*Exercise materials:*
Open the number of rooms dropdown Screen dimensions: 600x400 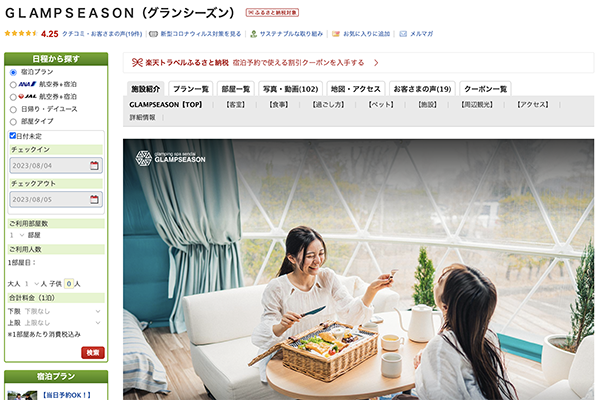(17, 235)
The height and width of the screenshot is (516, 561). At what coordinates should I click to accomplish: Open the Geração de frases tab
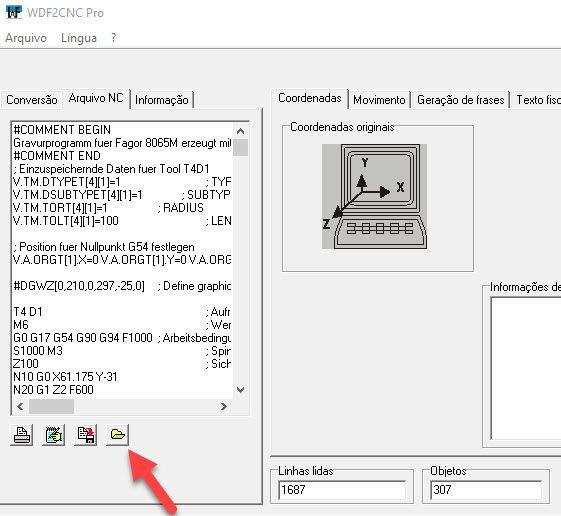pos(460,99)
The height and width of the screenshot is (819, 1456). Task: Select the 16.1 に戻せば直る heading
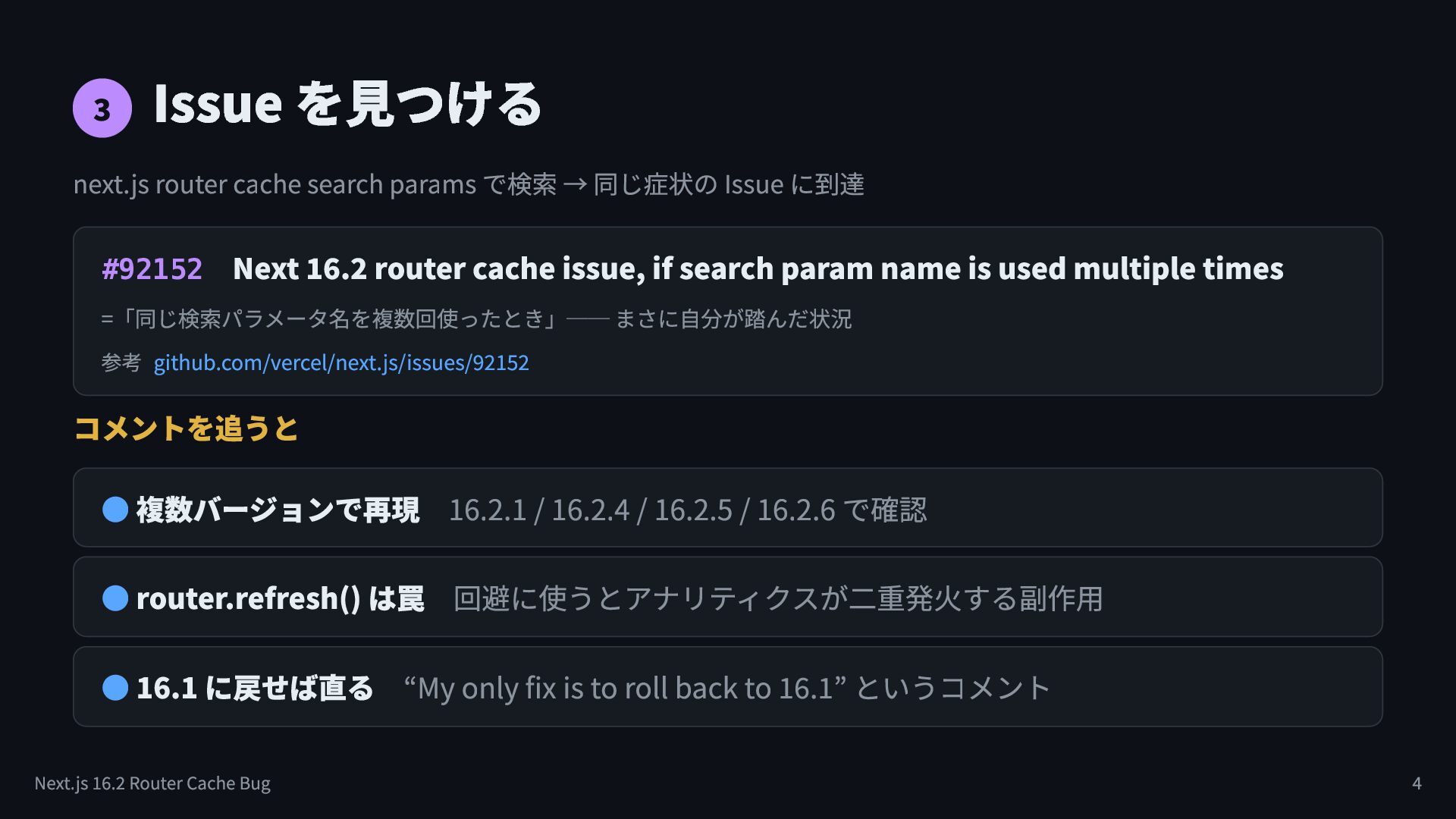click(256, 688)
* * *
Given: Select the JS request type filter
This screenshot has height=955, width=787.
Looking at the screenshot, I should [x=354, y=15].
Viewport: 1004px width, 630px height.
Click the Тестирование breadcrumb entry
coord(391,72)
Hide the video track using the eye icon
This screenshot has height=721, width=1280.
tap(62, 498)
...
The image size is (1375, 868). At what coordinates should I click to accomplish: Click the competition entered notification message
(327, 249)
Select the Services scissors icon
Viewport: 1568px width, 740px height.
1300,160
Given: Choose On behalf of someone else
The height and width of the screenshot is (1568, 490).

*Exercise description:* Your task is to count the lines of the records that contain "Given". Answer with only that number.

*Result of this exercise:* 2